- THE TASK -
Nothing but a full, exact copy of the data is needed.

[DATASET RECORDS]

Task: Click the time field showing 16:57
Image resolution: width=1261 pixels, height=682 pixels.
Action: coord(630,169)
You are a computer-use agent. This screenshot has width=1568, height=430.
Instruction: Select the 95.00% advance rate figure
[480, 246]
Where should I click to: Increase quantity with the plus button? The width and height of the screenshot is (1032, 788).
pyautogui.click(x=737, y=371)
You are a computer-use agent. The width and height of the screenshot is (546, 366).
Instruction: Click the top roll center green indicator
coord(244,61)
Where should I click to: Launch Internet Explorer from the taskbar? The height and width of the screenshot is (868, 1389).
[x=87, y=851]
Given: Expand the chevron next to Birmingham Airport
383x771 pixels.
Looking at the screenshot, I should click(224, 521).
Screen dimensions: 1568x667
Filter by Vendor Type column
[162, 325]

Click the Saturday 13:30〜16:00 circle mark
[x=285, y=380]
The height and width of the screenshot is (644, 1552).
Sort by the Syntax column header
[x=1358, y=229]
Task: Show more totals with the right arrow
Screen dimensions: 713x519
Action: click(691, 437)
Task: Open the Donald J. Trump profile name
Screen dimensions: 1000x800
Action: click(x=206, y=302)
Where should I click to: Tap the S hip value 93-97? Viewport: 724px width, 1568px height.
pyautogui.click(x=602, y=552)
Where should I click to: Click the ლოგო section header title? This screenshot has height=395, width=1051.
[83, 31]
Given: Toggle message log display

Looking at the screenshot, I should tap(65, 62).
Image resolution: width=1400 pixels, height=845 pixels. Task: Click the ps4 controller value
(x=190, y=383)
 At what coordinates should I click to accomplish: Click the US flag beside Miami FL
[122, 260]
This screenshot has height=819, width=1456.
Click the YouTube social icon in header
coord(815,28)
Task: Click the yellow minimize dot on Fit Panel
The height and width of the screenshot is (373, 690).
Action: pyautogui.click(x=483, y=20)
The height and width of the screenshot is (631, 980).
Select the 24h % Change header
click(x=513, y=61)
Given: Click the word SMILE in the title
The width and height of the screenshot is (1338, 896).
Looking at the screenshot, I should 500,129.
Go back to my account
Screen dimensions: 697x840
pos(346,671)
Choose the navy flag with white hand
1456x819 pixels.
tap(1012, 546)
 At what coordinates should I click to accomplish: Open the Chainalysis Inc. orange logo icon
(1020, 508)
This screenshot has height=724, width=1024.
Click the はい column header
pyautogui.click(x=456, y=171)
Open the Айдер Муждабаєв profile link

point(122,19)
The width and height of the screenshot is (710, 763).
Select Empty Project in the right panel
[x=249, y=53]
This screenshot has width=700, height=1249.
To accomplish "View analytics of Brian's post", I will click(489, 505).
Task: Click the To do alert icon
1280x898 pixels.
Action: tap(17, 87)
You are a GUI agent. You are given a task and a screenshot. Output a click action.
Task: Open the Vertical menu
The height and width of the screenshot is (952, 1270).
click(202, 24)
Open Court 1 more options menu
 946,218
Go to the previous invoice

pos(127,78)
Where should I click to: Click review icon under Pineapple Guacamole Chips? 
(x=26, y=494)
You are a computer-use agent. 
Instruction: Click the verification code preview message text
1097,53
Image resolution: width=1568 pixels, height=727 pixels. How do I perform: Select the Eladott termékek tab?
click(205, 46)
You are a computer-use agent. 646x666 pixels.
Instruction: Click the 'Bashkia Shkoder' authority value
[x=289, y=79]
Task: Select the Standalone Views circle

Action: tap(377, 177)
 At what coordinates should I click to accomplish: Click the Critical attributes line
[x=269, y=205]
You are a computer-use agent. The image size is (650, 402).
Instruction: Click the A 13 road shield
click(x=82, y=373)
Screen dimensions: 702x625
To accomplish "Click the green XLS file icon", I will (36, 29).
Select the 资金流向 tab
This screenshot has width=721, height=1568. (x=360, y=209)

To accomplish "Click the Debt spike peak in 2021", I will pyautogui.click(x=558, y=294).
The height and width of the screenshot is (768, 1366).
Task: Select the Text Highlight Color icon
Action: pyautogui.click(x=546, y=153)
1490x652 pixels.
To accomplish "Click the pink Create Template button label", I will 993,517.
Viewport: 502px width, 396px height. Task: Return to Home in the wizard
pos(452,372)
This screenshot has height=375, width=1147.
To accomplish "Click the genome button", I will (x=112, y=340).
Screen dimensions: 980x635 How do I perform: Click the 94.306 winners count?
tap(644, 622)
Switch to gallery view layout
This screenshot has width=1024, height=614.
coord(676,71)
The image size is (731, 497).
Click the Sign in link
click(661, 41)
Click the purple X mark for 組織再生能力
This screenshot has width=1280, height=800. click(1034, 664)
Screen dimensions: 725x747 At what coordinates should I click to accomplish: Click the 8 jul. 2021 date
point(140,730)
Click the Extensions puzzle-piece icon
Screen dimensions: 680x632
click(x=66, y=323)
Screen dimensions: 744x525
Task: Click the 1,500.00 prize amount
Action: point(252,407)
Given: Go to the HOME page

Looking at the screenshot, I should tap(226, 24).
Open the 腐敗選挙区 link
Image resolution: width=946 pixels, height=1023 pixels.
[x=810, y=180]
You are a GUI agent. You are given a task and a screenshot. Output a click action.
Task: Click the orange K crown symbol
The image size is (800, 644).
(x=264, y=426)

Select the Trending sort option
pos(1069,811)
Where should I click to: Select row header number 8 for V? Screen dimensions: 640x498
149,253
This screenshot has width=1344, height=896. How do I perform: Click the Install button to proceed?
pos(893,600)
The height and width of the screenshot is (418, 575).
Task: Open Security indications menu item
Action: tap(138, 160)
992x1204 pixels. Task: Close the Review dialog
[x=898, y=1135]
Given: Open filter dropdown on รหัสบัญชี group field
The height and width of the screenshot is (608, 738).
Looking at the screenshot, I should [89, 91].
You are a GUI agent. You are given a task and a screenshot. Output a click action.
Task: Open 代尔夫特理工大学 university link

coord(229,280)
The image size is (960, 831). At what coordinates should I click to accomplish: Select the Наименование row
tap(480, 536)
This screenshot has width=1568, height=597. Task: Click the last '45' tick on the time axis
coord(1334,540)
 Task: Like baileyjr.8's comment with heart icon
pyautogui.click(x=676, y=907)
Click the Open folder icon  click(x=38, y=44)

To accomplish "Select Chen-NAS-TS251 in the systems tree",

[/DATASET RECORDS]

- ANSWER -
Task: Click the time field showing 16:57
Image resolution: width=1261 pixels, height=682 pixels.
Action: coord(630,169)
You are a computer-use agent. This screenshot has width=1568, height=430.
Instruction: Select the 95.00% advance rate figure
[480, 246]
Where should I click to: Increase quantity with the plus button? The width and height of the screenshot is (1032, 788).
pyautogui.click(x=737, y=371)
You are a computer-use agent. The width and height of the screenshot is (546, 366).
Instruction: Click the top roll center green indicator
coord(244,61)
Where should I click to: Launch Internet Explorer from the taskbar? The height and width of the screenshot is (868, 1389).
[x=87, y=851]
Given: Expand the chevron next to Birmingham Airport
383x771 pixels.
Looking at the screenshot, I should click(224, 521).
Screen dimensions: 1568x667
Filter by Vendor Type column
[162, 325]

Click the Saturday 13:30〜16:00 circle mark
[x=285, y=380]
The height and width of the screenshot is (644, 1552).
Sort by the Syntax column header
[x=1358, y=229]
Task: Show more totals with the right arrow
Screen dimensions: 713x519
Action: click(691, 437)
Task: Open the Donald J. Trump profile name
Screen dimensions: 1000x800
Action: click(x=206, y=302)
Where should I click to: Tap the S hip value 93-97? Viewport: 724px width, 1568px height.
pyautogui.click(x=602, y=552)
Where should I click to: Click the ლოგო section header title? This screenshot has height=395, width=1051.
[83, 31]
Given: Toggle message log display

Looking at the screenshot, I should tap(65, 62).
Image resolution: width=1400 pixels, height=845 pixels. Task: Click the ps4 controller value
(x=190, y=383)
 At what coordinates should I click to accomplish: Click the US flag beside Miami FL
[122, 260]
This screenshot has height=819, width=1456.
Click the YouTube social icon in header
coord(815,28)
Task: Click the yellow minimize dot on Fit Panel
The height and width of the screenshot is (373, 690).
Action: pyautogui.click(x=483, y=20)
The height and width of the screenshot is (631, 980).
Select the 24h % Change header
click(x=513, y=61)
Given: Click the word SMILE in the title
The width and height of the screenshot is (1338, 896).
Looking at the screenshot, I should 500,129.
Go back to my account
Screen dimensions: 697x840
pos(346,671)
Choose the navy flag with white hand
1456x819 pixels.
tap(1012, 546)
 At what coordinates should I click to accomplish: Open the Chainalysis Inc. orange logo icon
(1020, 508)
This screenshot has height=724, width=1024.
Click the はい column header
pyautogui.click(x=456, y=171)
Open the Айдер Муждабаєв profile link

point(122,19)
The width and height of the screenshot is (710, 763).
Select Empty Project in the right panel
[x=249, y=53]
This screenshot has width=700, height=1249.
To accomplish "View analytics of Brian's post", I will click(489, 505).
Task: Click the To do alert icon
1280x898 pixels.
Action: tap(17, 87)
You are a GUI agent. You are given a task and a screenshot. Output a click action.
Task: Open the Vertical menu
The height and width of the screenshot is (952, 1270).
click(202, 24)
Open Court 1 more options menu
 946,218
Go to the previous invoice

pos(127,78)
Where should I click to: Click review icon under Pineapple Guacamole Chips? 
(x=26, y=494)
You are a computer-use agent. 
Instruction: Click the verification code preview message text
1097,53
Image resolution: width=1568 pixels, height=727 pixels. How do I perform: Select the Eladott termékek tab?
click(205, 46)
You are a computer-use agent. 646x666 pixels.
Instruction: Click the 'Bashkia Shkoder' authority value
[x=289, y=79]
Task: Select the Standalone Views circle

Action: tap(377, 177)
 At what coordinates should I click to accomplish: Click the Critical attributes line
[x=269, y=205]
You are a computer-use agent. The image size is (650, 402).
Instruction: Click the A 13 road shield
click(x=82, y=373)
Screen dimensions: 702x625
To accomplish "Click the green XLS file icon", I will (36, 29).
Select the 资金流向 tab
This screenshot has width=721, height=1568. (x=360, y=209)

To accomplish "Click the Debt spike peak in 2021", I will pyautogui.click(x=558, y=294).
The height and width of the screenshot is (768, 1366).
Task: Select the Text Highlight Color icon
Action: pyautogui.click(x=546, y=153)
1490x652 pixels.
To accomplish "Click the pink Create Template button label", I will 993,517.
Viewport: 502px width, 396px height. Task: Return to Home in the wizard
pos(452,372)
This screenshot has height=375, width=1147.
To accomplish "Click the genome button", I will (x=112, y=340).
Screen dimensions: 980x635 How do I perform: Click the 94.306 winners count?
tap(644, 622)
Switch to gallery view layout
This screenshot has width=1024, height=614.
coord(676,71)
The image size is (731, 497).
Click the Sign in link
click(661, 41)
Click the purple X mark for 組織再生能力
This screenshot has width=1280, height=800. click(1034, 664)
Screen dimensions: 725x747 At what coordinates should I click to accomplish: Click the 8 jul. 2021 date
point(140,730)
Click the Extensions puzzle-piece icon
Screen dimensions: 680x632
click(x=66, y=323)
Screen dimensions: 744x525
Task: Click the 1,500.00 prize amount
Action: point(252,407)
Given: Go to the HOME page

Looking at the screenshot, I should tap(226, 24).
Open the 腐敗選挙区 link
Image resolution: width=946 pixels, height=1023 pixels.
[x=810, y=180]
You are a GUI agent. You are given a task and a screenshot. Output a click action.
Task: Click the orange K crown symbol
The image size is (800, 644).
(x=264, y=426)

Select the Trending sort option
pos(1069,811)
Where should I click to: Select row header number 8 for V? Screen dimensions: 640x498
149,253
This screenshot has width=1344, height=896. How do I perform: Click the Install button to proceed?
pos(893,600)
The height and width of the screenshot is (418, 575).
Task: Open Security indications menu item
Action: tap(138, 160)
992x1204 pixels. Task: Close the Review dialog
[x=898, y=1135]
Given: Open filter dropdown on รหัสบัญชี group field
The height and width of the screenshot is (608, 738).
Looking at the screenshot, I should [89, 91].
You are a GUI agent. You are given a task and a screenshot. Output a click action.
Task: Open 代尔夫特理工大学 university link

coord(229,280)
The image size is (960, 831). At what coordinates should I click to accomplish: Select the Наименование row
tap(480, 536)
This screenshot has width=1568, height=597. Task: Click the last '45' tick on the time axis
coord(1334,540)
 Task: Like baileyjr.8's comment with heart icon
pyautogui.click(x=676, y=907)
Click the Open folder icon  click(x=38, y=44)

To accomplish "Select Chen-NAS-TS251 in the systems tree",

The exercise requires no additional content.